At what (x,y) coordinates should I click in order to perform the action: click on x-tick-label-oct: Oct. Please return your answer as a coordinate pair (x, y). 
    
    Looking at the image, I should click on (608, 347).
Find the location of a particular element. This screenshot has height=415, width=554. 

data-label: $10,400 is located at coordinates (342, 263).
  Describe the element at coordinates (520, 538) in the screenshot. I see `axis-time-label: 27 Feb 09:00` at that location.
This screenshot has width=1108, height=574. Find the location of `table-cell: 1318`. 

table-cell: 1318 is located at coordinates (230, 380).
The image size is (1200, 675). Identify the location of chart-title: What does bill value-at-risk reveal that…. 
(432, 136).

━━━━━━

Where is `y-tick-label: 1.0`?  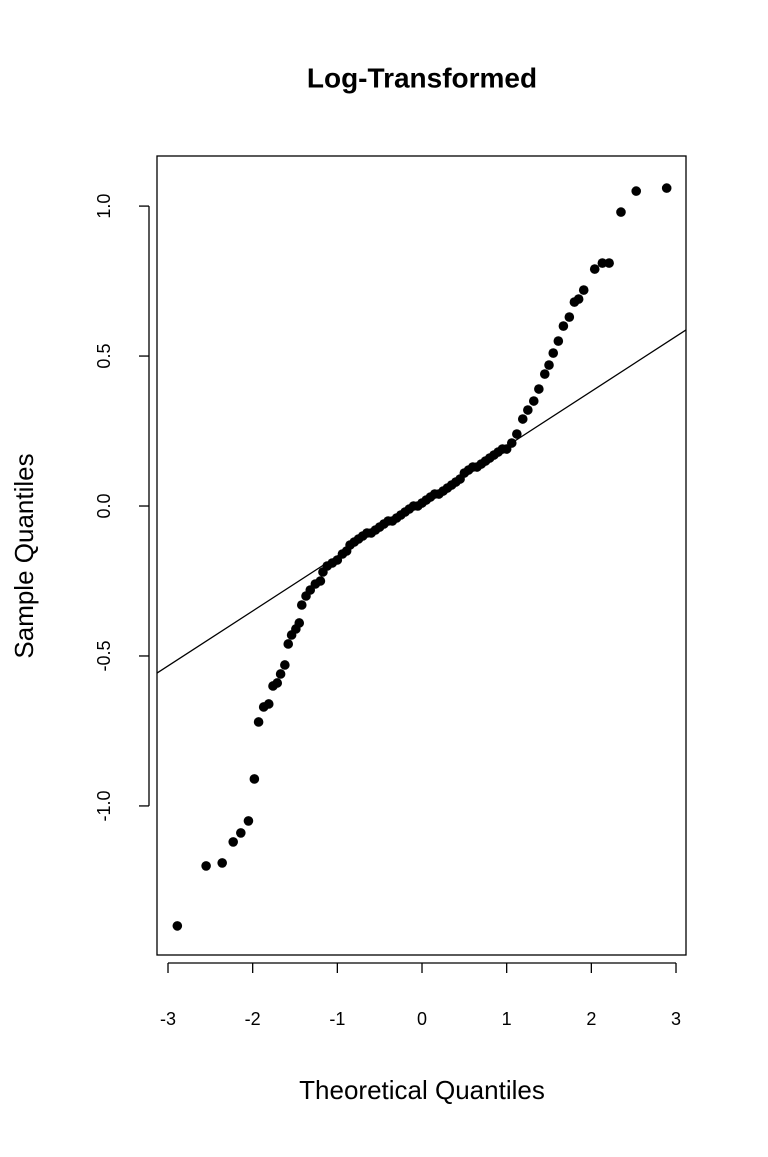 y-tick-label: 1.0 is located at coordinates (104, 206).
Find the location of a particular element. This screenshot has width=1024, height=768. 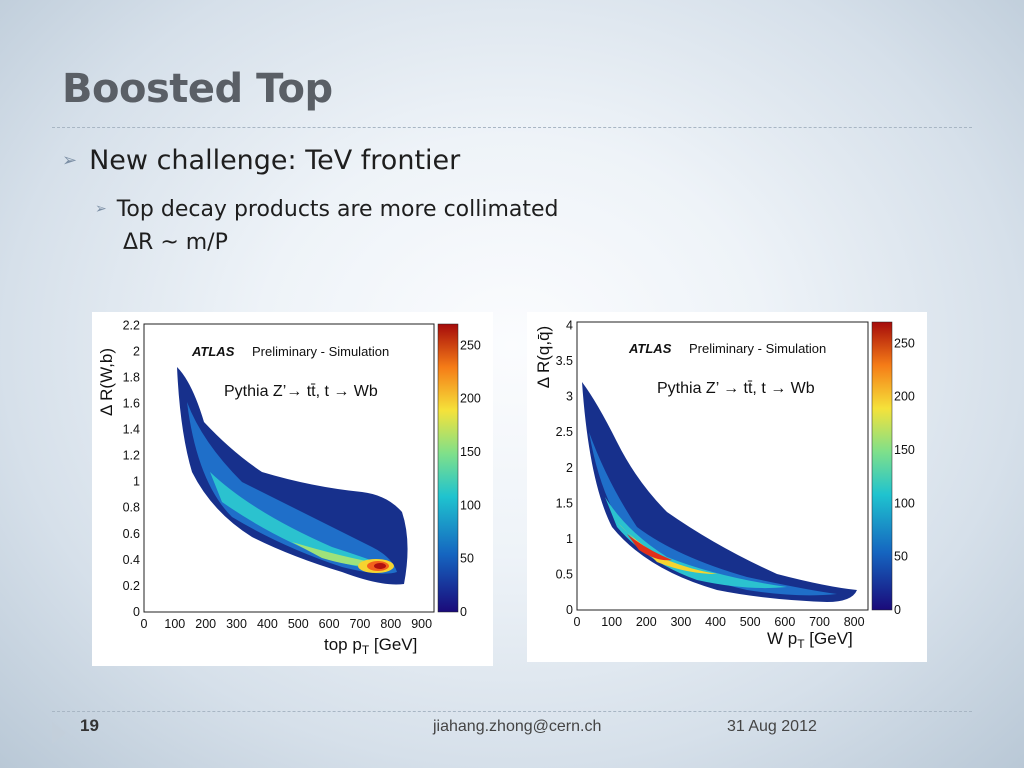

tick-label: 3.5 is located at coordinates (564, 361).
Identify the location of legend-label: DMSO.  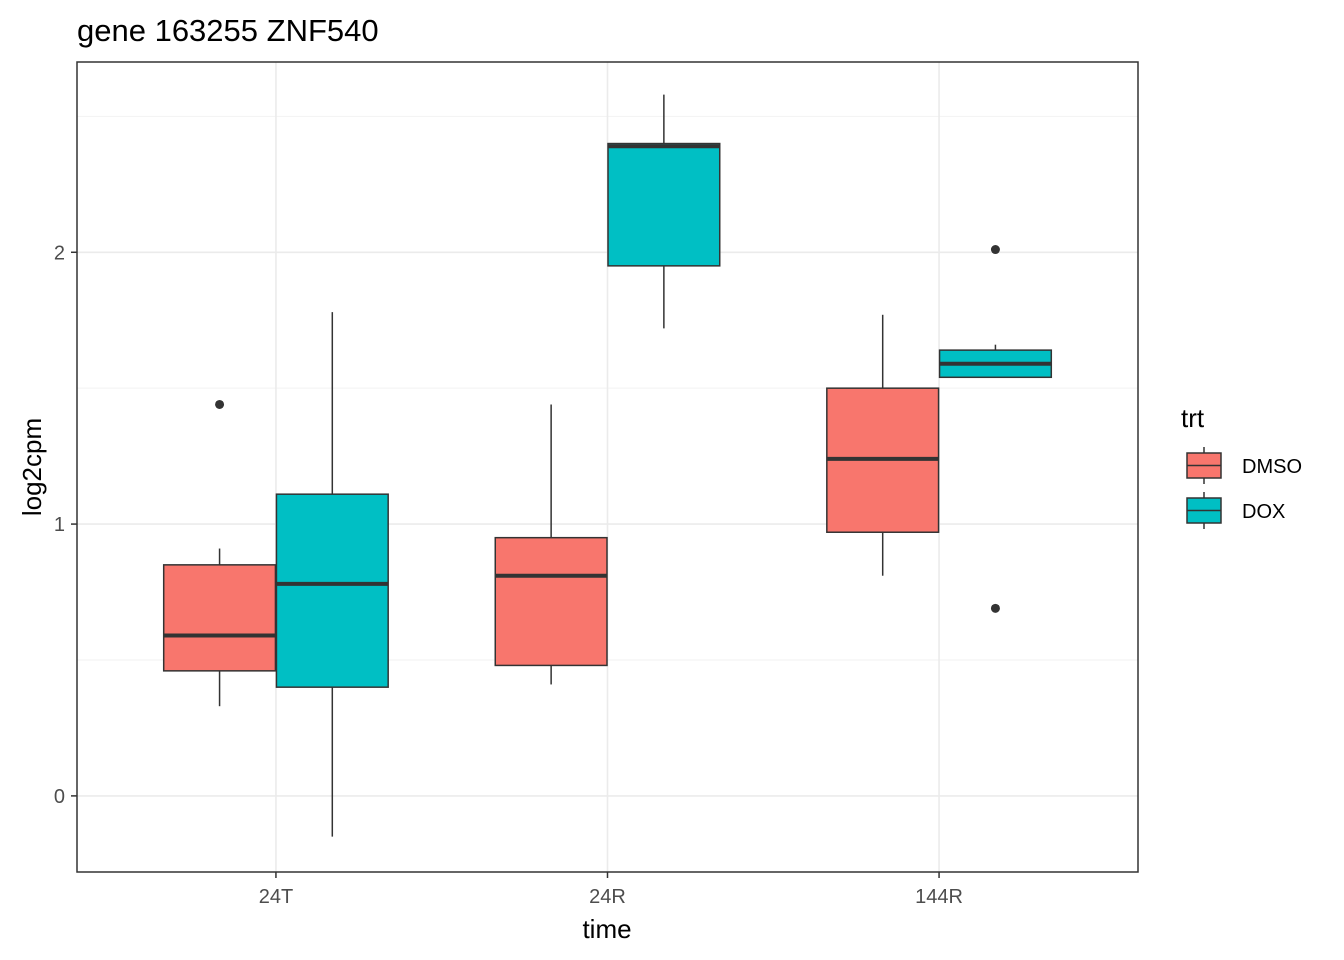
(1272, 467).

━━━━━━

WHAT YOU WILL DO:
Quote the rows above word for word, covering the stretch from the line containing "At what (x,y)" through the line containing "Looking at the".

SOLUTION TO THE PROBLEM:
At what (x,y) coordinates should I click in order to perform the action: click on x-tick-label-oct: Oct. Please return your answer as a coordinate pair (x, y). 
    
    Looking at the image, I should click on (608, 347).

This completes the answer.